Use Parfoor Loop for Parameter Sweep Optimization

조회 수: 4(최근 30일)
Hello, I have a general optimization problem that the solution looks something like this (sweeping across parameter p):
maxval = 0;
for a = 1:length(p);
val = somefunction(p(a));
if val > maxval
pmax = p(a);
maxval = val;
end
end
Where I would like to convert into a Parfor loop to find the optimal p that maximizes val. I am struggling to avoid converting into a parfor loop by using only reduction variables.

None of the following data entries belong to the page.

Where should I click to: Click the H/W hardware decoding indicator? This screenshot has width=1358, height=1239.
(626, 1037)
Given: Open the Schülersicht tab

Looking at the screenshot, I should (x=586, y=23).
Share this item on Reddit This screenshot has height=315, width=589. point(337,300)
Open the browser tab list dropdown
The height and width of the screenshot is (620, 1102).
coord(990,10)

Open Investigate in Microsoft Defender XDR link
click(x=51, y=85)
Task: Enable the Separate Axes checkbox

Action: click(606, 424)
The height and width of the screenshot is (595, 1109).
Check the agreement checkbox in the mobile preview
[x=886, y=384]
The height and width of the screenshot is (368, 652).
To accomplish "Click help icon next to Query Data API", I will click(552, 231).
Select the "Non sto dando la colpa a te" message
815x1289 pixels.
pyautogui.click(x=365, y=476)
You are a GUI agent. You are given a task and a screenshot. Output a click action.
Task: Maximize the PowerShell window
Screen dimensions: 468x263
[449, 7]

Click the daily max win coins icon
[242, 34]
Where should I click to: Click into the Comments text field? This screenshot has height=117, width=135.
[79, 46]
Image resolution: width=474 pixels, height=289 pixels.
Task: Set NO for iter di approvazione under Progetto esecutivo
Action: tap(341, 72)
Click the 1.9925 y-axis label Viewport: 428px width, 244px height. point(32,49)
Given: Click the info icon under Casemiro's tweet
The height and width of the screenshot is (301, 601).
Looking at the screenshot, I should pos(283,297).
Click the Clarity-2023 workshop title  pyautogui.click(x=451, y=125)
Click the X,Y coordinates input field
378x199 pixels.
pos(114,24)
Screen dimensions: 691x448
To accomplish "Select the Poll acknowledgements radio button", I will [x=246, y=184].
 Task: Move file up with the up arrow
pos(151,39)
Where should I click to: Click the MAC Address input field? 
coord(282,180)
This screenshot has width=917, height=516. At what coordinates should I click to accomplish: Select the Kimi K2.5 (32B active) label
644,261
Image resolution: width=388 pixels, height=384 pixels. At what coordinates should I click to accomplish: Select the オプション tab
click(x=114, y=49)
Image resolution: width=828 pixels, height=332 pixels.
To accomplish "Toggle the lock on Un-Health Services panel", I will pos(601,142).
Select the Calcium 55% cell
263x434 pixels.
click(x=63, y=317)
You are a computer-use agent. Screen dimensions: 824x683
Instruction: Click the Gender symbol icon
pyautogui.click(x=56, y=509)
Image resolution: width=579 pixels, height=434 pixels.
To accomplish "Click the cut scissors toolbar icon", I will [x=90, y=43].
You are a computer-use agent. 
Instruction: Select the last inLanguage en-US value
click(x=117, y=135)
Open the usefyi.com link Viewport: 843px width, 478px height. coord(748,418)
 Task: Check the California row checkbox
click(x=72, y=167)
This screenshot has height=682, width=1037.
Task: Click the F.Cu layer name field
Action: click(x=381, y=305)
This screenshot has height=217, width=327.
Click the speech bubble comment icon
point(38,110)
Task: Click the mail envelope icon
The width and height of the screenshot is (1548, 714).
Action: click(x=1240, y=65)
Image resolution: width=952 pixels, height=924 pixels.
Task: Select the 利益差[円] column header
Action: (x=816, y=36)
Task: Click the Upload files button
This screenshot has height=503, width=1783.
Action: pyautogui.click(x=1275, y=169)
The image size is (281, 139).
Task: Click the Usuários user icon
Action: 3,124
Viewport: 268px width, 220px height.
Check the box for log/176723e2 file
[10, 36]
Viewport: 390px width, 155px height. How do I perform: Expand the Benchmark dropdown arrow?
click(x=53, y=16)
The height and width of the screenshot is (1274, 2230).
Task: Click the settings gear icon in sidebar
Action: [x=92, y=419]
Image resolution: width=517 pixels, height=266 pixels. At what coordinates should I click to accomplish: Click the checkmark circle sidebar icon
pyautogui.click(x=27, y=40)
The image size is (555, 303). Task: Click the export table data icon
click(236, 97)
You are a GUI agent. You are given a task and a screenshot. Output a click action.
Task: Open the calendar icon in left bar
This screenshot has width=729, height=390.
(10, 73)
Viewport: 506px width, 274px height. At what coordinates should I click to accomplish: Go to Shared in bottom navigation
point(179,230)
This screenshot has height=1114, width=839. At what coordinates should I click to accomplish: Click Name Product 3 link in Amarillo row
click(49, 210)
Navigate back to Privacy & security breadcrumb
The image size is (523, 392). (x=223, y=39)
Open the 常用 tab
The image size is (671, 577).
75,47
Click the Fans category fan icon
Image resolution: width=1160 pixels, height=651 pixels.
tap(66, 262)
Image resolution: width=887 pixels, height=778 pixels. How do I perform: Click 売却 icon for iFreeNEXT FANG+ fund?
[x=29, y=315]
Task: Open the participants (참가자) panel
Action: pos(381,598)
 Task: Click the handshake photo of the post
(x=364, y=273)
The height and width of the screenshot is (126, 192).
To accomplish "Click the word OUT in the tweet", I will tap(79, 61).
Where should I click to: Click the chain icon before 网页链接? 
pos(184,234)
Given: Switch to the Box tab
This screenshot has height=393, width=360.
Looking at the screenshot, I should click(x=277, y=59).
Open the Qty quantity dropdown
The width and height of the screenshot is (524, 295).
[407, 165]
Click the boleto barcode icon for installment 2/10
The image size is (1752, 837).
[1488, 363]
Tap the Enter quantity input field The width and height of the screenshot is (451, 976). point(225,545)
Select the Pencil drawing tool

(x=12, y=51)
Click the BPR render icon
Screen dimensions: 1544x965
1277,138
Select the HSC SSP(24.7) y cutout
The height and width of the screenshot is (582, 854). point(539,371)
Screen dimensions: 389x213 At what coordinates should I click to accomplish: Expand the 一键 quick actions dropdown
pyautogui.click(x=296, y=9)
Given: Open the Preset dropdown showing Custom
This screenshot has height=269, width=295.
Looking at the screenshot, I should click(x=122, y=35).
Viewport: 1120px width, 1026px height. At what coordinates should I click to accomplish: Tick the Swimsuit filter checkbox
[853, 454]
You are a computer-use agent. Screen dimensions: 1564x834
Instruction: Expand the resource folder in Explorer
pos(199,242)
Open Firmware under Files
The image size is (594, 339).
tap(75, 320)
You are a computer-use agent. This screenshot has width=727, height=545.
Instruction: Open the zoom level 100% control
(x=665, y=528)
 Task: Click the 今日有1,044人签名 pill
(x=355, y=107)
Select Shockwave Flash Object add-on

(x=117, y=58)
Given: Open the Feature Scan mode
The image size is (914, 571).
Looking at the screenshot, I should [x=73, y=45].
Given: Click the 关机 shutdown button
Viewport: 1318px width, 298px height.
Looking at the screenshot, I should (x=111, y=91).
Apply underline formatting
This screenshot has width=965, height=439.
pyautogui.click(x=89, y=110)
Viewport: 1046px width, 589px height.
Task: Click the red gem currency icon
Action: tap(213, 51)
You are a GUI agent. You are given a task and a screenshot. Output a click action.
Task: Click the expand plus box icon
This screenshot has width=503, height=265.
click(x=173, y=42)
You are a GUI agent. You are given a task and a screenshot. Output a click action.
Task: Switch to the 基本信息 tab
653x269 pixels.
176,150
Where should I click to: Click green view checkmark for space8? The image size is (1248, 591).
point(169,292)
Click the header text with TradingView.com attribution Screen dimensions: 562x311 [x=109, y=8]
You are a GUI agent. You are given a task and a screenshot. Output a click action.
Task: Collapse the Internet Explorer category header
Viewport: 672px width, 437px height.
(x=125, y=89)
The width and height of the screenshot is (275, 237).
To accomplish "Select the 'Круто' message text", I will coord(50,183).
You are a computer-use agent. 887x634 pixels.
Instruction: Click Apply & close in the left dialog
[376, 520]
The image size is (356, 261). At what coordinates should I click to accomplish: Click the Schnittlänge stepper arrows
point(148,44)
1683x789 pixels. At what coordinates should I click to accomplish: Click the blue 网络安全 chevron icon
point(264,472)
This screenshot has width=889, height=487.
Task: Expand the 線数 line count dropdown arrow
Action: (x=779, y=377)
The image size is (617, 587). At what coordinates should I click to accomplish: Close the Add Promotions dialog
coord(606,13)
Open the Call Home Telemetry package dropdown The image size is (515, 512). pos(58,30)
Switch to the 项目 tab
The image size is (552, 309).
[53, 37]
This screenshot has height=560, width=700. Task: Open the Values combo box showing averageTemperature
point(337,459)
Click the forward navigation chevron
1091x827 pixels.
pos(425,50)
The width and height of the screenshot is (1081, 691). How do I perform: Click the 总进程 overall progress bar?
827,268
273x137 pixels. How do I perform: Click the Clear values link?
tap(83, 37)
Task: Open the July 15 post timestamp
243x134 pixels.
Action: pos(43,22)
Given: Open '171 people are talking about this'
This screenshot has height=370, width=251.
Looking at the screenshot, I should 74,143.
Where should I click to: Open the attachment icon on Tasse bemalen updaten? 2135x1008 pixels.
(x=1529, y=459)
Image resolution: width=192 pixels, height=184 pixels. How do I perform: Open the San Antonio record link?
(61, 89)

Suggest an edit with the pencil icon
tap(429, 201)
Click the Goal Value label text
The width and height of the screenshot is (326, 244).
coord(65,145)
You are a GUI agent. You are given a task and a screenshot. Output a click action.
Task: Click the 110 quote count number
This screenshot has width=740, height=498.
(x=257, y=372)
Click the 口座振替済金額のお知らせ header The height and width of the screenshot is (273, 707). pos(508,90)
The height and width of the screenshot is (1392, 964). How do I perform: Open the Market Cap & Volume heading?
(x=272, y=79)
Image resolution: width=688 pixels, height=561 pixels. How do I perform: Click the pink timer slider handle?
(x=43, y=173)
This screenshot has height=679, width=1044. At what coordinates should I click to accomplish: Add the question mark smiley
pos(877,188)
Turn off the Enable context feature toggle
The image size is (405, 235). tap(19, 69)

The best I could do looks something like this:
parfor a = 1:length(p);
listval = [val;somefunction(p(a))];
listp = [listp,p(a)];
end
imax = find(val == max(val));
pmax = listp(imax);
So as you can see I am storing the value of every iteration when I am only interested in finding the max value. Also, I am not preallocating memory and my lists (listval & listp) are increasing in size in every iteration. I have the intuition there must be a better solution, as this seems very inefficient, but I have not been able to find anything on the documentation. I have also tried:
maxval = max(maxval,val) instead of the if statement
but of course this only yields the value for the best solution but not the parameter that achieves it. I would appreciate any pointers.

채택된 답변

Edric Ellis
Edric Ellis 2022년 11월 10일
You can do this using a custom reduction function in parfor. Like this:
p = 1:10;
someFcn = @sin;
% Use a 2-element vector to store maximum
% value of someFcn(x), as well as the input x.
maxVal = [-Inf, NaN];
parfor a = 1:length(p)
val = someFcn(p(a));
% Next, use our "custom reduction" to
% update maxVal if the value piece is larger
% than previous values.
maxVal = iMax(maxVal, [val, p(a)]);
end
Starting parallel pool (parpool) using the 'Processes' profile ... Connected to the parallel pool (number of workers: 2). Analyzing and transferring files to the workers ...done.
disp(maxVal)
0.9894 8.0000
function v = iMax(v, in)
if in(1) > v(1)
v = in;
end
end
(Only after writing out this solution did I notice that the doc example for for custom reduction is precisely this case!)
  댓글 수: 1
Andres Morales
Andres Morales 2022년 11월 10일
Thank you. This is exactly what I was looking for, since I have no interest in saving anything else besides the optimal solution.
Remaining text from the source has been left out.